- Können Sie sich vorstellen, dass solche praxisbezogenen Projekte auch studiumübergreifend (z. B. Ethnologie, Soziologie, Architektur und Raumplanung) funktionieren? Also ohne NGO, sondern interdisziplinär alle Bereiche abzudecken. Wie sehen Sie die Kommunikation zwischen GeWi und Technikerinnen, Künstlern. Mir ist selbst schon aufgefallen, dass es teilweise sehr schwierig ist sich zu verstehen – jeder spricht und deutet in Codes und ist mit seinen Werkzeugen verhaftet. Wie kann man Interdiszplinarität schaffen, und wie das Verständnis für Zusammenarbeit fördern?

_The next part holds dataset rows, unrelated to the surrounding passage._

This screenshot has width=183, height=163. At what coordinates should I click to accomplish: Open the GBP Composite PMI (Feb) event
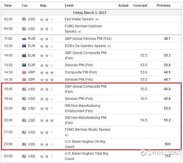[81, 72]
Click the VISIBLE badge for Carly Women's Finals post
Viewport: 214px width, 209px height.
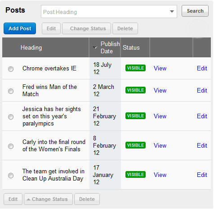136,145
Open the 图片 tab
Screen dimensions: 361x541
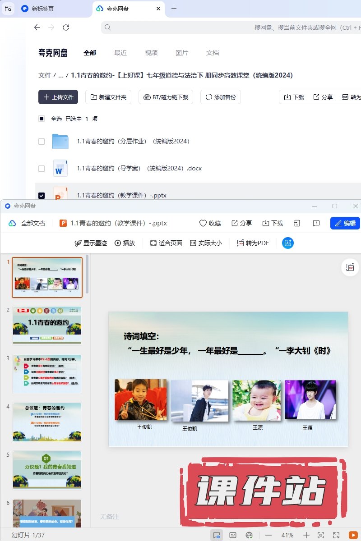click(x=182, y=53)
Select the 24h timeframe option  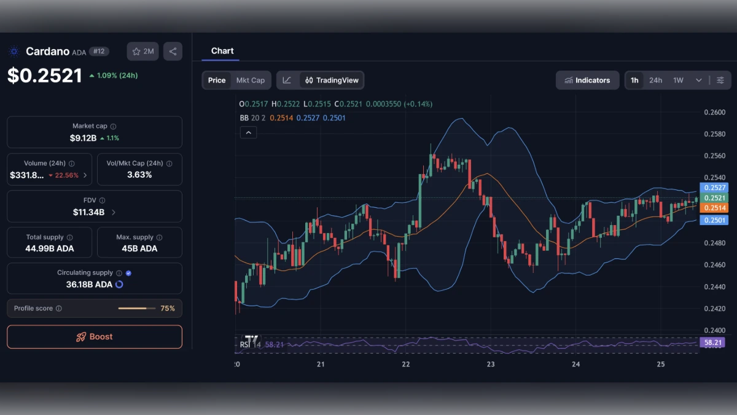pos(656,80)
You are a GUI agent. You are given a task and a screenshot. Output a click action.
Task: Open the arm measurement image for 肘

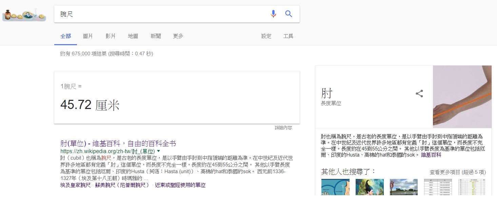pyautogui.click(x=462, y=97)
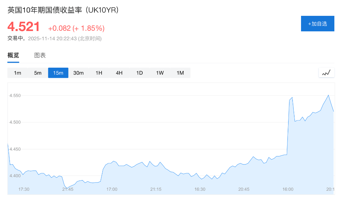Switch to the 概览 tab
The width and height of the screenshot is (338, 198).
13,55
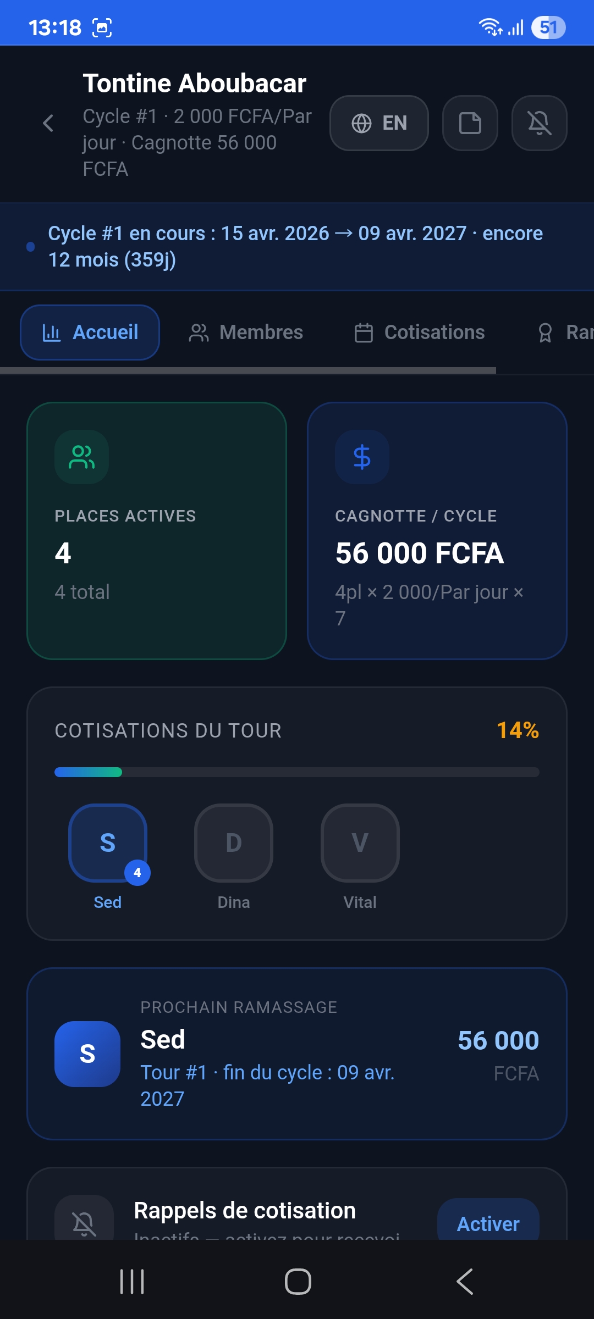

- Ich würde das sehr gerne machen, aber als Lernprojekt, nicht als Umsetzung. Ich würde nicht den Anspruch erheben, wir wären diejenigen, die jetzt das Problem lösen, sondern wir sind diejenigen, die vielleicht auch darüber nachdenken. Der Lerneffekt ist das Wichtige. Solche Projekte brauchen ein Semester Aufbau und ein Semester Realisierung plus Evaluierung und Abbau. Sie müssen also über ein ganzes Jahr laufen, und wenn Geld der Universität oder Sponsoren herangezogen wird, auch etwas Herzeigbares geleistet werden. Ein Text ist auch etwas Angreifbares, hat eine Wirkung, schafft mir einen Raum, in dem ich mich dann bewegen kann.

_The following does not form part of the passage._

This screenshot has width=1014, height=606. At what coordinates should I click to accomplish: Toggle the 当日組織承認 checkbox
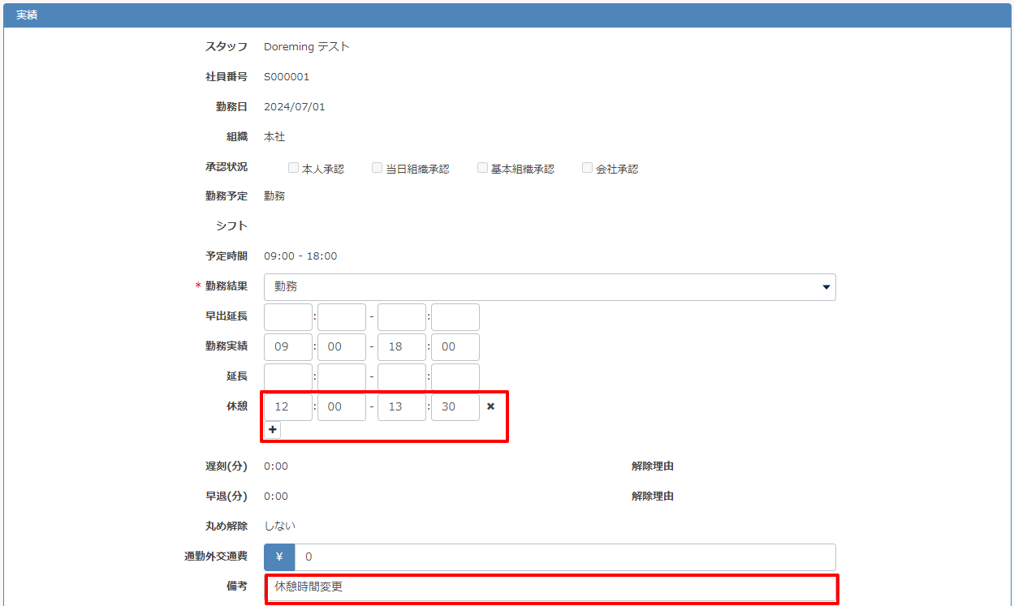click(x=378, y=168)
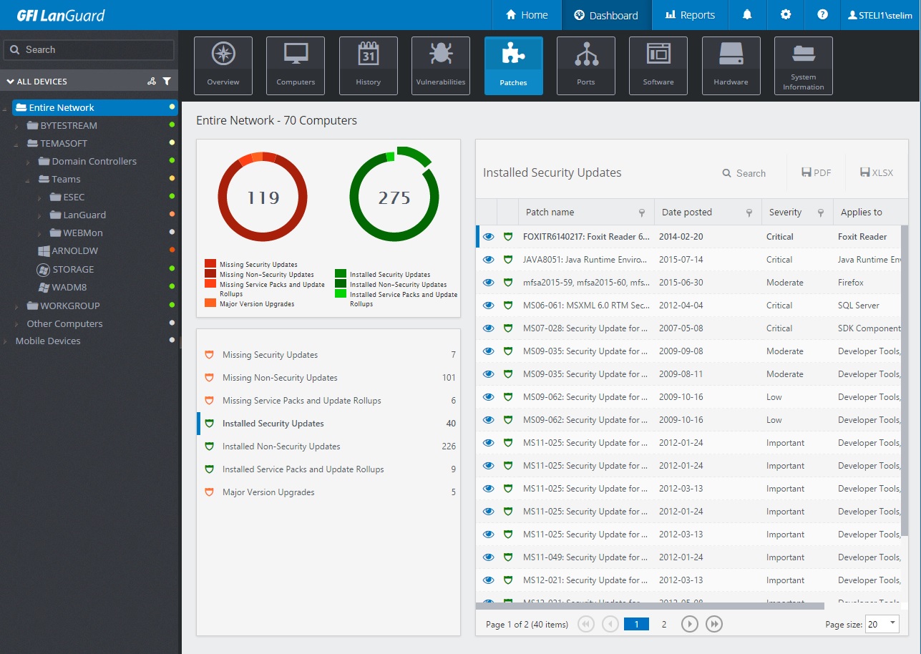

Es zeigt sich, dass Teamarbeit an sich Schwierigkeiten bringt und manchmal sogar leichter ist, wenn die Leute aus unterschiedlichen Richtungen kommen. Man muss sich rechtzeitig darüber verständigen, wo die Sichtweisen andere sind, wo die Sprache anders ist, und es hängt auch immer von den einzelnen Individuen ab. Mit den anderen umzugehen kann man lernen, man muss sich nur dessen bewusst sein, dass eine Differenz da ist, und Scheitern ist wie das Falsifizieren einer These.

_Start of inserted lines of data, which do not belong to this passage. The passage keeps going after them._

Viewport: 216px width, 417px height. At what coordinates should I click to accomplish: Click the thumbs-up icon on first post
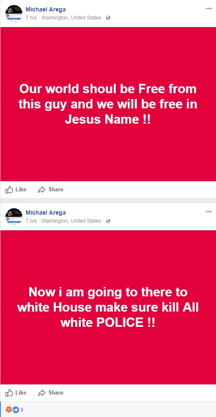pyautogui.click(x=9, y=189)
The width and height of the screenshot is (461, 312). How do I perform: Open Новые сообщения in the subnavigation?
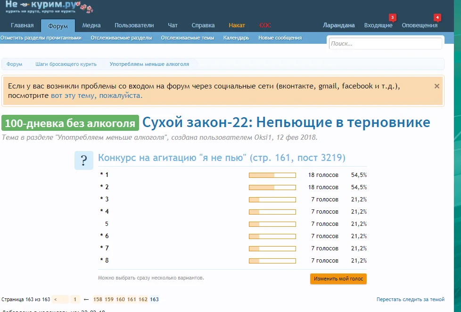tap(280, 38)
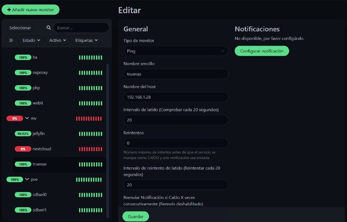Screen dimensions: 347x222
Task: Click the red heartbeat bar for mv
Action: [89, 119]
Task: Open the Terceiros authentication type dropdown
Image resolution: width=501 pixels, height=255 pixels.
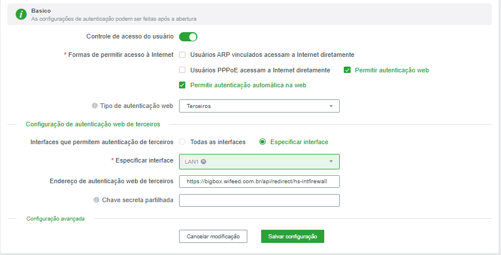Action: (x=259, y=106)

Je weniger man von oben plant und strukturiert desto besser. Das ist ja auch, was in der Umsetzung selbst passieren soll und betrifft die Struktur der diversen Kooperationen genauso. Die Projekte laufen umso besser, je bodenständiger, je erdiger, je basisnaher sie sind. Im neuen Studienplan der Internationalen Entwicklung sind Forschungsseminare vorgeschrieben. Wir arbeiten an einem Projekt mit der TU in Uganda, wir haben ein paar Leute, die mit der Boku zusammenarbeiten, und meistens kommen solche Projekte über die Studierenden zustande. Wir müssen daran arbeiten, dass sich die Gesellschaft als Ganzes ändert. Der Einsatz im Süden gehört natürlich auch dazu, aber das, was sich hier ändert, ist viel wesentlicher. Die Entwicklung hier ist leider in einer regressiven Phase – dank eines ungehemmten expandierenden Kapitals werden die sozialen und nationalen Mechanismen
im sozialen Bereich abgebaut.
Wir dürfen uns nicht einreden, dass wir den Umschwung herbeiführen werden, aber vielleicht tragen wir ein bisschen dazu bei, inklusive der offenen Architektur.